Whenever a line carries the word "panel", pull it out of the entries.

------------------------------

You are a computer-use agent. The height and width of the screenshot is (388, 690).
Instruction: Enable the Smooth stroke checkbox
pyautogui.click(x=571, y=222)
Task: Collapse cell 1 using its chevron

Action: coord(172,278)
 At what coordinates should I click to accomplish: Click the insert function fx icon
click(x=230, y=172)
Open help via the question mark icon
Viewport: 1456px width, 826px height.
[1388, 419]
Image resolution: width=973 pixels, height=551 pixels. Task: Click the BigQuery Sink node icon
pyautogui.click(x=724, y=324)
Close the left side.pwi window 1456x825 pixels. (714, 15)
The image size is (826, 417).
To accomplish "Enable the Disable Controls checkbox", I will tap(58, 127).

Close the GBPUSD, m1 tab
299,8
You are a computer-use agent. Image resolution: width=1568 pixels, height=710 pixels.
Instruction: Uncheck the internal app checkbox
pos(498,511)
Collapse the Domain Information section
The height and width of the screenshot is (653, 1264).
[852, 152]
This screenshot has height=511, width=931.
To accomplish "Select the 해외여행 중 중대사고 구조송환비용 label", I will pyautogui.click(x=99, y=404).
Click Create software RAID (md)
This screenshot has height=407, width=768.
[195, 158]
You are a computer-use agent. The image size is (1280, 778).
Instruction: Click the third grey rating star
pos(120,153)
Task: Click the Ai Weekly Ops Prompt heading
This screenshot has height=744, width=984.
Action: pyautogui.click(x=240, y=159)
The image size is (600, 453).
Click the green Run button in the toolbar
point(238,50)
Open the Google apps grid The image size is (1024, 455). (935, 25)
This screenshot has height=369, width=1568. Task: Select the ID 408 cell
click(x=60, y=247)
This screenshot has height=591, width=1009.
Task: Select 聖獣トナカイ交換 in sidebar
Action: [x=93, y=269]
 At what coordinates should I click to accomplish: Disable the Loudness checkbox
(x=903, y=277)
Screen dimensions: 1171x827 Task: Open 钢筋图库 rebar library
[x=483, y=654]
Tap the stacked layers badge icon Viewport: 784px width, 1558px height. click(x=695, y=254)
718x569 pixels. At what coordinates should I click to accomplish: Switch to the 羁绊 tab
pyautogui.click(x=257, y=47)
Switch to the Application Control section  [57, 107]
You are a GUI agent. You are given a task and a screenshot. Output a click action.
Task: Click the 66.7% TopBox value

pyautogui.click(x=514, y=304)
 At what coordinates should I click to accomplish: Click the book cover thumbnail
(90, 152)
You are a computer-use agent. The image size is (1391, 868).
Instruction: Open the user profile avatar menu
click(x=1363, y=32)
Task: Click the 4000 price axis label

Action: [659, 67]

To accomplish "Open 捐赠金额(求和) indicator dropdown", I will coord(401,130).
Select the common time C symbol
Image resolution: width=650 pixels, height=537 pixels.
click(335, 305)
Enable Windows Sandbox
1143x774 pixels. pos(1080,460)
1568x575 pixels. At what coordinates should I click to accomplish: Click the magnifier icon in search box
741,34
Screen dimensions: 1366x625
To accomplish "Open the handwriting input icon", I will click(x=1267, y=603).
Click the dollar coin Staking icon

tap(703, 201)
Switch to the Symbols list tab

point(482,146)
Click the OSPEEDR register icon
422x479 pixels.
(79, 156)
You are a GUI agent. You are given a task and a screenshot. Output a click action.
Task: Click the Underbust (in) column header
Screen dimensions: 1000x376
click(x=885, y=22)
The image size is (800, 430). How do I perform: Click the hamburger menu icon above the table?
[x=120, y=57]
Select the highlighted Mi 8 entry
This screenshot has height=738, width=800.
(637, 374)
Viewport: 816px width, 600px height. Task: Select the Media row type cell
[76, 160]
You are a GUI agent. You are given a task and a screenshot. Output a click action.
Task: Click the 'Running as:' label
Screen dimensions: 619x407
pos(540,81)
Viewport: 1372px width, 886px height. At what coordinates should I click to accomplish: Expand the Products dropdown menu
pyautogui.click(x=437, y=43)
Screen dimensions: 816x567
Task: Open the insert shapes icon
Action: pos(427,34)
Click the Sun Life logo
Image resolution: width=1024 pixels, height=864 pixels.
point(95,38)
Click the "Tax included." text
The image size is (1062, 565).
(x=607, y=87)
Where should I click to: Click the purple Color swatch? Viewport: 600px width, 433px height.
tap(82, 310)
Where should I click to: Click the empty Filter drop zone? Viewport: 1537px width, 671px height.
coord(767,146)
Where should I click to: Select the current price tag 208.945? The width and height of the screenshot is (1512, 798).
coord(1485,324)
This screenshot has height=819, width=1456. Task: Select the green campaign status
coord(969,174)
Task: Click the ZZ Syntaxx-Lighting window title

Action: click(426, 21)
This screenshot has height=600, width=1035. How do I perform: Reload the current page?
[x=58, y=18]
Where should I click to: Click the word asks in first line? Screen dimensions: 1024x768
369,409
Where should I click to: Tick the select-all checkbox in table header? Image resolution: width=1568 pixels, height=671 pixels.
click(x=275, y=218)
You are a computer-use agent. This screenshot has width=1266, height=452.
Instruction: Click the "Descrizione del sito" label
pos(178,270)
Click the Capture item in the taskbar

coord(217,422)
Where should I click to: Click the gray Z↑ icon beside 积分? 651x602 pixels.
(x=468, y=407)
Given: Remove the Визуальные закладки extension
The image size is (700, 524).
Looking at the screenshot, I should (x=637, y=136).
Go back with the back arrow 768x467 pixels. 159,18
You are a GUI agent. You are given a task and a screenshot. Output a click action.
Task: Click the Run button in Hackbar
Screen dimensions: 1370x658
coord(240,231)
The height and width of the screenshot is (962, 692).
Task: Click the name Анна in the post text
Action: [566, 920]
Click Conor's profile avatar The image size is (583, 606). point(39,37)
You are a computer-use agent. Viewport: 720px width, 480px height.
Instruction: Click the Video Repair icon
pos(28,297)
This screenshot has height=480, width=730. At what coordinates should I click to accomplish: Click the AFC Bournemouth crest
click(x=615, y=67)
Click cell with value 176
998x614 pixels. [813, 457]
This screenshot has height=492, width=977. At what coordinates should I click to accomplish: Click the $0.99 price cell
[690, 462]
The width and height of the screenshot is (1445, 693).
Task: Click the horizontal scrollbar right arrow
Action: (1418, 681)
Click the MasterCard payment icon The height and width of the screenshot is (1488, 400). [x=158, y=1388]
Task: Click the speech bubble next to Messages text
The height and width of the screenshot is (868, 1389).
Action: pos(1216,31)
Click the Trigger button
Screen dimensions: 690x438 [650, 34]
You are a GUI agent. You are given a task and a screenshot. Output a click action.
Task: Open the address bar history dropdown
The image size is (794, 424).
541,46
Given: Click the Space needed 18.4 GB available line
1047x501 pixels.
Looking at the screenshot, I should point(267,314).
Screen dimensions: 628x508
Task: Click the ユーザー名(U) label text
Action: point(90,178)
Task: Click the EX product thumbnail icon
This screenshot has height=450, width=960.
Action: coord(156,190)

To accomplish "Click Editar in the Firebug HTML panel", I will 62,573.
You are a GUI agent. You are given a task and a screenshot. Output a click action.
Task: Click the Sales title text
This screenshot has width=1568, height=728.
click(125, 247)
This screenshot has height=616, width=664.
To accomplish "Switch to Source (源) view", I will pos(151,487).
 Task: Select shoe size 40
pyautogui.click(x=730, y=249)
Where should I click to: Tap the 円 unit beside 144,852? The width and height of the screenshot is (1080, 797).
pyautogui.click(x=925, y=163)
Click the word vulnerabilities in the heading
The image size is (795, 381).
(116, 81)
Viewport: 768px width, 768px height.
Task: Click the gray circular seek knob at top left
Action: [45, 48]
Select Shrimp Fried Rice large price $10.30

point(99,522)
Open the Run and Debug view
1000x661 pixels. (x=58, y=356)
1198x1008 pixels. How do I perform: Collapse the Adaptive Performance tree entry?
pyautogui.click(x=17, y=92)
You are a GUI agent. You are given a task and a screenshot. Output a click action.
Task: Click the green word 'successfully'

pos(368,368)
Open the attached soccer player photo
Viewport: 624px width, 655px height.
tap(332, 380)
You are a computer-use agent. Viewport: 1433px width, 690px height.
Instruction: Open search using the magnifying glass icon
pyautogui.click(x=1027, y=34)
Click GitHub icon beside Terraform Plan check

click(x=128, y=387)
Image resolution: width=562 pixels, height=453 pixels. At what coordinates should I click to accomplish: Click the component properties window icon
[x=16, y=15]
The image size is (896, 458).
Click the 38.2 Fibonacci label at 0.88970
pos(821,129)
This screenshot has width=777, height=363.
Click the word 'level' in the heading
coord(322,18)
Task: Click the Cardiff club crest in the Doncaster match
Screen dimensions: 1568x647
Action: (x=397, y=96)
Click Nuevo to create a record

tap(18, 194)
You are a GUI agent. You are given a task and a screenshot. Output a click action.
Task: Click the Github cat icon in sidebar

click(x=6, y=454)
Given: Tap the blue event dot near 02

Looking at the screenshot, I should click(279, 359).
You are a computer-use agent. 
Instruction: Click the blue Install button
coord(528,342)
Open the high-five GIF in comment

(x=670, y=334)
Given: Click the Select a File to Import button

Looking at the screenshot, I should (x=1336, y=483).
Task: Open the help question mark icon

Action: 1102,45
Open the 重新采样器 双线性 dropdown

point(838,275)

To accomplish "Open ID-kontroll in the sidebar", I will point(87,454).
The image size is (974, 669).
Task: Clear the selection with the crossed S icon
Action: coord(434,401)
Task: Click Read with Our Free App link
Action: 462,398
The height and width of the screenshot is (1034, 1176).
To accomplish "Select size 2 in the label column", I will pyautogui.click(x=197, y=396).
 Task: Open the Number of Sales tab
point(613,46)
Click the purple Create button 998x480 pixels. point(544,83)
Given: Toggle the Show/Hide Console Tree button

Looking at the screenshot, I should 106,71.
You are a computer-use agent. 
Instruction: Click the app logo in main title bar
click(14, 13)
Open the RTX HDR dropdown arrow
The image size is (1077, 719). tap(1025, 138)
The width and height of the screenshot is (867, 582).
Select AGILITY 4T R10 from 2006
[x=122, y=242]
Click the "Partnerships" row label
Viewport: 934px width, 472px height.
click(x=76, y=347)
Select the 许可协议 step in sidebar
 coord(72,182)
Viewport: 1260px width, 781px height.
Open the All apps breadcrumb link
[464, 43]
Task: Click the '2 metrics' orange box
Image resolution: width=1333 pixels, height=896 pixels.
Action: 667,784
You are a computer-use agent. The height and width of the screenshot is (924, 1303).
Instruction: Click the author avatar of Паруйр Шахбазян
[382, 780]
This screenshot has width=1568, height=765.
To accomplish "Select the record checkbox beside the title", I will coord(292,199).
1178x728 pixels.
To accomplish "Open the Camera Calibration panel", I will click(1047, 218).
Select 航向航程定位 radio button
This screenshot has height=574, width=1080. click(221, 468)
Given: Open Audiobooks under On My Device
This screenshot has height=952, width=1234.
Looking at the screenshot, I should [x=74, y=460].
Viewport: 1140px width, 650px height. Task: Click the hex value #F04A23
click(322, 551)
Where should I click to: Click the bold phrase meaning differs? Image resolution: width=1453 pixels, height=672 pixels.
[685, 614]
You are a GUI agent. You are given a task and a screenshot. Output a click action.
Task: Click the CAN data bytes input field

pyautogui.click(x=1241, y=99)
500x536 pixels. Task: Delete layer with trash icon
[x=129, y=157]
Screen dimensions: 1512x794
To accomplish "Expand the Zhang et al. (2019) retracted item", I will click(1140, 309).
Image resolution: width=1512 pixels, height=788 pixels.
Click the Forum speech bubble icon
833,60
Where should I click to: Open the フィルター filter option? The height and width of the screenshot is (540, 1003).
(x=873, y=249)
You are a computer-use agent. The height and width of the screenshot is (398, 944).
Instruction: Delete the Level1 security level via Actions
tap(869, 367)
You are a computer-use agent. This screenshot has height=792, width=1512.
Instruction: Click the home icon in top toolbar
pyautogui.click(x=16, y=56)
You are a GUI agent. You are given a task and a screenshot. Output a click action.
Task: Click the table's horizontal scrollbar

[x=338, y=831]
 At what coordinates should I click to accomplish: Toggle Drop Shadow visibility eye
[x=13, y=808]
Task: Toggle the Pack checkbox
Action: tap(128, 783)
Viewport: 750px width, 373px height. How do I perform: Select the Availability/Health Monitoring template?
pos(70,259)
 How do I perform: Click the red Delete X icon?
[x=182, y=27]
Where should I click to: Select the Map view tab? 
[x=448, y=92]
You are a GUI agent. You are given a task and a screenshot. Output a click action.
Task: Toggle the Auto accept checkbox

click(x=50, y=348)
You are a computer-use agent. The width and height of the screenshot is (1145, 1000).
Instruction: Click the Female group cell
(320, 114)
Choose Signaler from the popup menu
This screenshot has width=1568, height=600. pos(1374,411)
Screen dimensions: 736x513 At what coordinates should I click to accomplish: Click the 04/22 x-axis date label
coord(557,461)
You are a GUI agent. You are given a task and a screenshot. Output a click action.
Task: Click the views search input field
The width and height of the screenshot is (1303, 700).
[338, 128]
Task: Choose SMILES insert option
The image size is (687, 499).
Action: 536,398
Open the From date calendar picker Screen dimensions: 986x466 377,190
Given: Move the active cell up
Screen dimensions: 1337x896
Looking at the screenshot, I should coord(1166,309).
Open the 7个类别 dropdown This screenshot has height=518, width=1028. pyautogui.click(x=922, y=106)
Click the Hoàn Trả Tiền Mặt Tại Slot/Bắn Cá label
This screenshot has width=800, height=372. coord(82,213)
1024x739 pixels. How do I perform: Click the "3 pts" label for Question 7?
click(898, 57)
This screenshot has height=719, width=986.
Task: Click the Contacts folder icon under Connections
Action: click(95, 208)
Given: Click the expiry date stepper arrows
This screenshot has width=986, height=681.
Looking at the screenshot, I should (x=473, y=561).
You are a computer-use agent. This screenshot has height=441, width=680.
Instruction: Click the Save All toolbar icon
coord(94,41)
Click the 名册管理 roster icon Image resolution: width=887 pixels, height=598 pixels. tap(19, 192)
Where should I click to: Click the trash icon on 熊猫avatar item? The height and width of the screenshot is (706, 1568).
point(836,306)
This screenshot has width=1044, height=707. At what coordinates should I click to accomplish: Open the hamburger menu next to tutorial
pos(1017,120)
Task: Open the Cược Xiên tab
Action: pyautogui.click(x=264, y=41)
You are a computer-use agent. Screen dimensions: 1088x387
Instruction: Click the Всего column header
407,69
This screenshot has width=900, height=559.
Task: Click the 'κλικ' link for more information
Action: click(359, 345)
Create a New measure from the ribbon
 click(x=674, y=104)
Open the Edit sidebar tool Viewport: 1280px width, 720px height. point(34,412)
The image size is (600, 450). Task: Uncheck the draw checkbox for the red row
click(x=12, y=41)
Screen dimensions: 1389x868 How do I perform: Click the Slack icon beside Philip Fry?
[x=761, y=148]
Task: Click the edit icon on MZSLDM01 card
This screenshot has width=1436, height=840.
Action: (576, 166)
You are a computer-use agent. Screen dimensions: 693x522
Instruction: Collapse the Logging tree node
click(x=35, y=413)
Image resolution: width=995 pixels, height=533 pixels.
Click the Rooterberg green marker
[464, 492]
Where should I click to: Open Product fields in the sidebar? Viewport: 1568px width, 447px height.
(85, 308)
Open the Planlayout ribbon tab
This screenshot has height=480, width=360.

------------------------------

* **Solution for this task**
To accomplish "Click Editar in the Firebug HTML panel", I will 62,573.
To accomplish "Open the Camera Calibration panel", I will click(1047, 218).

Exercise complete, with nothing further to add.